Kamis, 16 Desember 2010

DISKUSI KELOMPOK 3 PSI

SADRANAN
Ritual Sadran: Mempererat Tali Kekeluargaan di Pesanggrahan
Sadran merupakan ritual yang rutin digelar kaum Kejawensetiap bulan sa'ban (ruwah). Upacara ini bertujuan untuk menyambut datangnya bulan puasa. Di desa Pesanggrahan, Kecamatan Kroya, upacara ini menjadi ritual tahunan yang ramai karena sebagian besar warga menganut aliran kepercayaan itu.
Upacara Sadran dilakukan mulai tanggal 17-24 Sa'ban. Upacara ini diawali dengan bersih kubur, dilanjutkan dengan acara kepungan (kenduren), lalu perlon di pesemuan (rumah adat warga Kejawen), serta dilanjutkan dengan nderek (mengunjungi makam leluhur).
Acara ritual resik kubur (bersih-bersih kuburan) biasanya yang dilakukan pada pagi hari dengan membawa berbagai macam perlengkapan, seperti sapu lidi, sabit, bunga, kemenyan, korek api, dan upet. Upet adalah alat untuk membakar kemenyan, biasanya terbuat dari mancung kelapa atau kulit bunga kelapa. Setelah membersihkan makam keluarga mereka memanjatkan doa agar arwah keluarga mereka tentram di alam keabadian (baqa). Doa dilakukan dengan adat sungkem dan diucapkan dalam bahasa Banyumasan. Setelah itu, anggota tertua memimpin doa dalam bahasa Arab.

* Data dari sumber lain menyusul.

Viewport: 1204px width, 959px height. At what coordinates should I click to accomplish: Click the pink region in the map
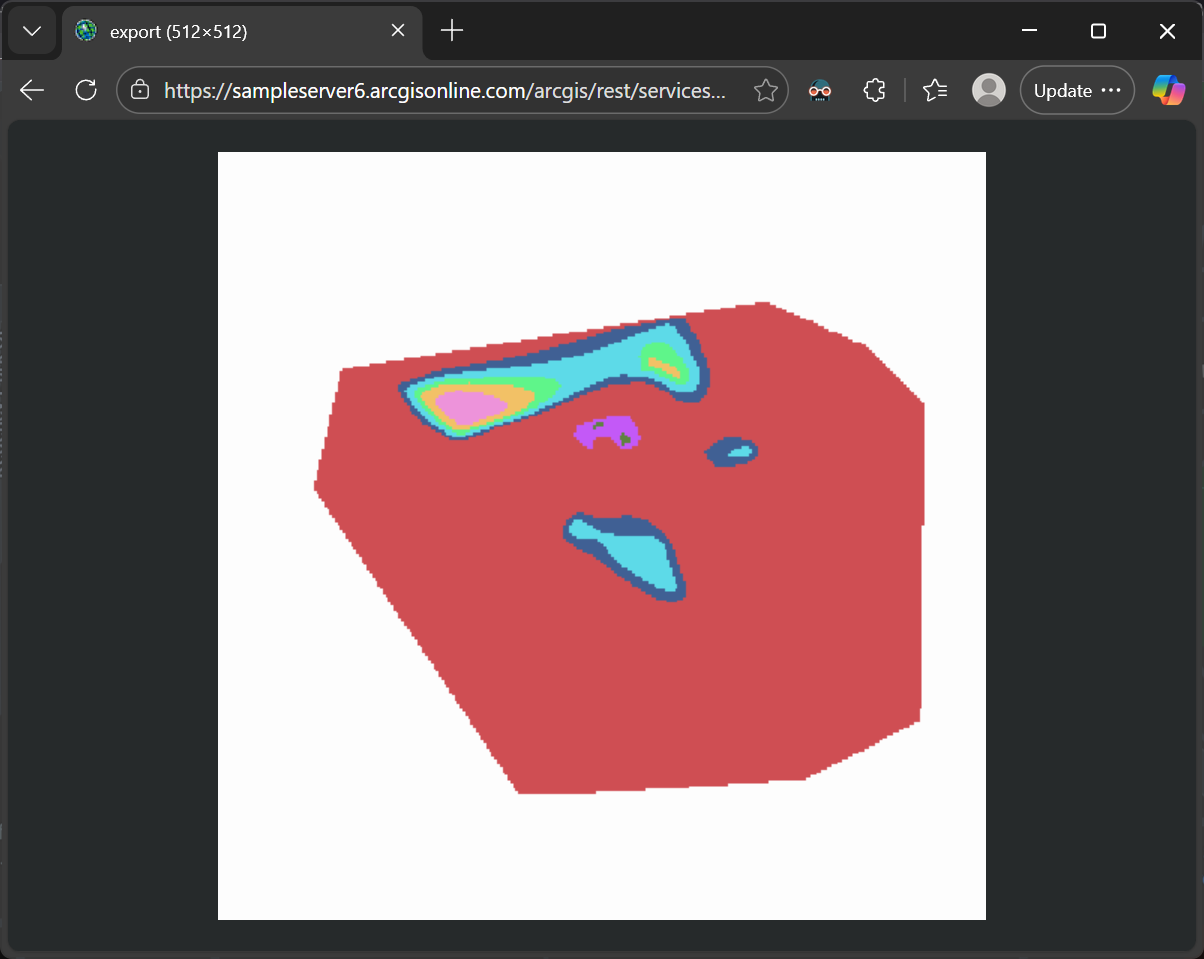tap(463, 407)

Setelah resik kubur, acara dilanjutkan dengan acara munjungi, yaitu kegiatan saling mengirim makanan kepada para kerabat dan orang-orang yang dihormati. Munjungi biasanya dilakukan oleh anak-anak, karena setiap mengantar makanan biasanya akan diberi sangu (uang saku) oleh kerabat yang dipunjungi (orang yang dikirim makanan). Punjungan (makanan yang dikirim) biasanya terdiri dari ambeng (tumpeng kecil yang berbentuk tumpul), lauk-pauk, serundeng, dan yang tidak pernah ketinggalan adalah kerupuk merah. Pada acara munjungi setiap anak harus mengatakan siapa dirinya, siapa ayah-ibunya, letak rumahnya, dan beberapa informasi lainnya, seperti kelas berapa sekolahnya.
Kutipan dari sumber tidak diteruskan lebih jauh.